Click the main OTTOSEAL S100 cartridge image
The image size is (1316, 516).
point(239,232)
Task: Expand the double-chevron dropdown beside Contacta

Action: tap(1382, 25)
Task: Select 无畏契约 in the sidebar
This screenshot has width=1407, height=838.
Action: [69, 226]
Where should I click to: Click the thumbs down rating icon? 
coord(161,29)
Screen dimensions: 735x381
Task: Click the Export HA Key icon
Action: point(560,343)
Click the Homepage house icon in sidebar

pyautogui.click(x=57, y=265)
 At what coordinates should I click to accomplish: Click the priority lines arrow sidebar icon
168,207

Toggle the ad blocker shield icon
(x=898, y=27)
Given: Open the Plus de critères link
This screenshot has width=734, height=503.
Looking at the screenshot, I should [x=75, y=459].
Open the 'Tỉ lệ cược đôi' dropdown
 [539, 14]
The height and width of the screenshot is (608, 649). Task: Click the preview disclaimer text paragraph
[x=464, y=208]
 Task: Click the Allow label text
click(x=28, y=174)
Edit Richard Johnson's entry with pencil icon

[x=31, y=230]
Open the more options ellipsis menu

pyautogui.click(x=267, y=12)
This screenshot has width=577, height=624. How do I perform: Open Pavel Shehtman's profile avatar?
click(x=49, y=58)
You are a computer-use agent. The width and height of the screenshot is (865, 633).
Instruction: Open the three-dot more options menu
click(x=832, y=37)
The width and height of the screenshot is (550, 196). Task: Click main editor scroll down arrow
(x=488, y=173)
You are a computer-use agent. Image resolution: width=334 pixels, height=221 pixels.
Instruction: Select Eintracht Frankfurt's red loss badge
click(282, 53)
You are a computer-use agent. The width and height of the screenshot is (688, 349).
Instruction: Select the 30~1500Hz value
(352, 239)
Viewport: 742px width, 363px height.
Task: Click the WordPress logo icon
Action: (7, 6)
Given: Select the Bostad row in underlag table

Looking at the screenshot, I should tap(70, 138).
== == ==
INSTRUCTIONS TO FOLLOW :: Render every line of the records above as a Markdown table with two columns, Row and Line. Give each non-blank line its own numbered row and leave out the blank lines.

FULL RESPONSE ::
| Row | Line |
|---|---|
| 1 | Click the main OTTOSEAL S100 cartridge image |
| 2 | The image size is (1316, 516). |
| 3 | point(239,232) |
| 4 | Task: Expand the double-chevron dropdown beside Contacta |
| 5 | Action: tap(1382, 25) |
| 6 | Task: Select 无畏契约 in the sidebar |
| 7 | This screenshot has width=1407, height=838. |
| 8 | Action: [69, 226] |
| 9 | Where should I click to: Click the thumbs down rating icon?  |
| 10 | coord(161,29) |
| 11 | Screen dimensions: 735x381 |
| 12 | Task: Click the Export HA Key icon |
| 13 | Action: point(560,343) |
| 14 | Click the Homepage house icon in sidebar |
| 15 | pyautogui.click(x=57, y=265) |
| 16 |  At what coordinates should I click to accomplish: Click the priority lines arrow sidebar icon |
| 17 | 168,207 |
| 18 | Toggle the ad blocker shield icon |
| 19 | (x=898, y=27) |
| 20 | Given: Open the Plus de critères link |
| 21 | This screenshot has width=734, height=503. |
| 22 | Looking at the screenshot, I should [x=75, y=459]. |
| 23 | Open the 'Tỉ lệ cược đôi' dropdown |
| 24 |  [539, 14] |
| 25 | The height and width of the screenshot is (608, 649). Task: Click the preview disclaimer text paragraph |
| 26 | [x=464, y=208] |
| 27 |  Task: Click the Allow label text |
| 28 | click(x=28, y=174) |
| 29 | Edit Richard Johnson's entry with pencil icon |
| 30 | [x=31, y=230] |
| 31 | Open the more options ellipsis menu |
| 32 | pyautogui.click(x=267, y=12) |
| 33 | This screenshot has width=577, height=624. How do I perform: Open Pavel Shehtman's profile avatar? |
| 34 | click(x=49, y=58) |
| 35 | You are a computer-use agent. The width and height of the screenshot is (865, 633). |
| 36 | Instruction: Open the three-dot more options menu |
| 37 | click(x=832, y=37) |
| 38 | The width and height of the screenshot is (550, 196). Task: Click main editor scroll down arrow |
| 39 | (x=488, y=173) |
| 40 | You are a computer-use agent. Image resolution: width=334 pixels, height=221 pixels. |
| 41 | Instruction: Select Eintracht Frankfurt's red loss badge |
| 42 | click(282, 53) |
| 43 | You are a computer-use agent. The width and height of the screenshot is (688, 349). |
| 44 | Instruction: Select the 30~1500Hz value |
| 45 | (352, 239) |
| 46 | Viewport: 742px width, 363px height. |
| 47 | Task: Click the WordPress logo icon |
| 48 | Action: (7, 6) |
| 49 | Given: Select the Bostad row in underlag table |
| 50 | Looking at the screenshot, I should tap(70, 138). |